DATA PROVIDED:
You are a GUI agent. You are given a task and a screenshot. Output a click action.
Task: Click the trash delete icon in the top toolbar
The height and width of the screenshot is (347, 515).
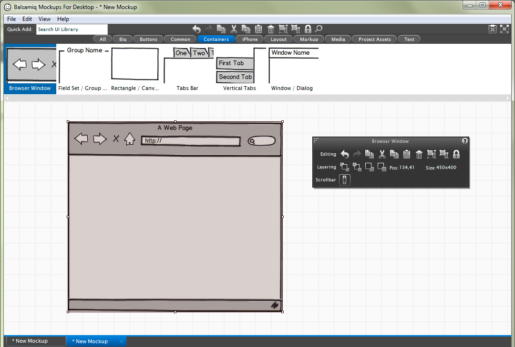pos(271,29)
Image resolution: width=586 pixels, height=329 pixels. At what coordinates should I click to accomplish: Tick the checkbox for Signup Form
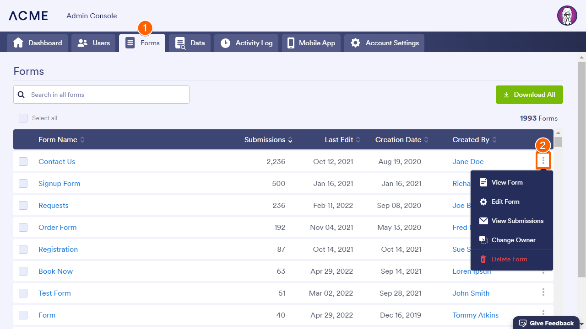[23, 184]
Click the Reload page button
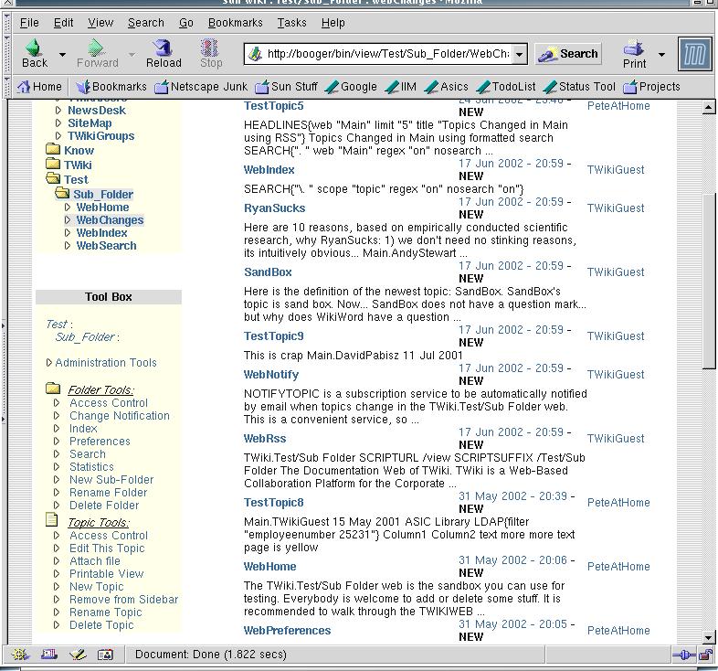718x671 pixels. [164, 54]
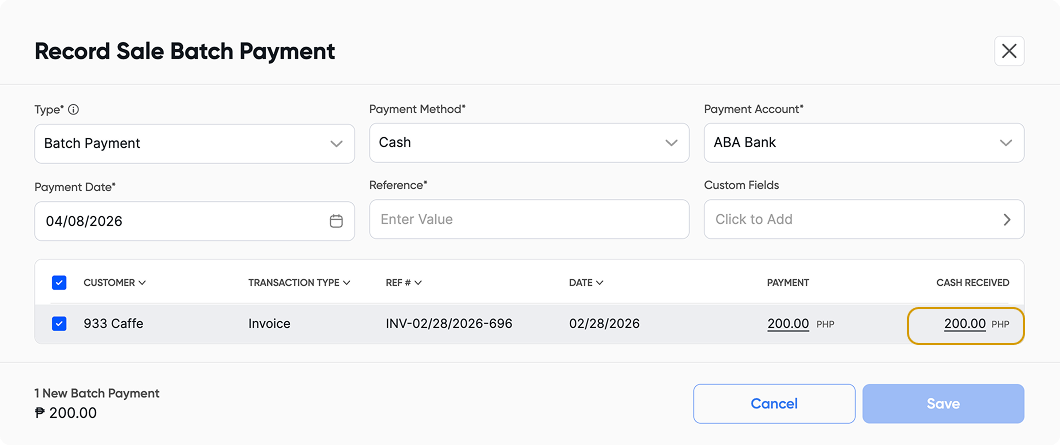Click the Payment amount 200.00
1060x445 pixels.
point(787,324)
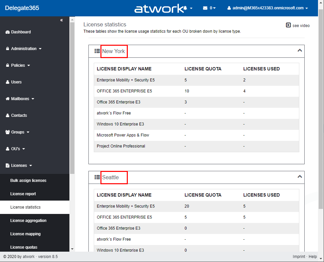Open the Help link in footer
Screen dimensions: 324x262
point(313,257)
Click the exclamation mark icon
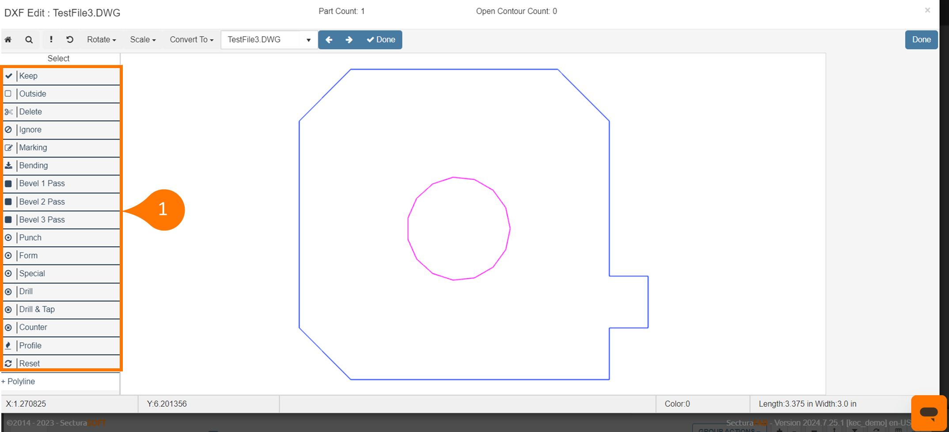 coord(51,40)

...

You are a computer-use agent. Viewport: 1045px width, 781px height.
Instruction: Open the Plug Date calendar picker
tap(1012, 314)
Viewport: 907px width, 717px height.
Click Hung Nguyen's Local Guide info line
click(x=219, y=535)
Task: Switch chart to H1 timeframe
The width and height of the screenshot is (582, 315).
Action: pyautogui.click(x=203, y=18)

AIM OF THE EXERCISE:
Which lines above include "agent"? Show each of them by copying it.

RESULT FOR THIS EXERCISE:
You are a GUI agent. You are given a task and a screenshot. Output a click action.
You are a computer-use agent. Viewport: 1045px width, 781px height.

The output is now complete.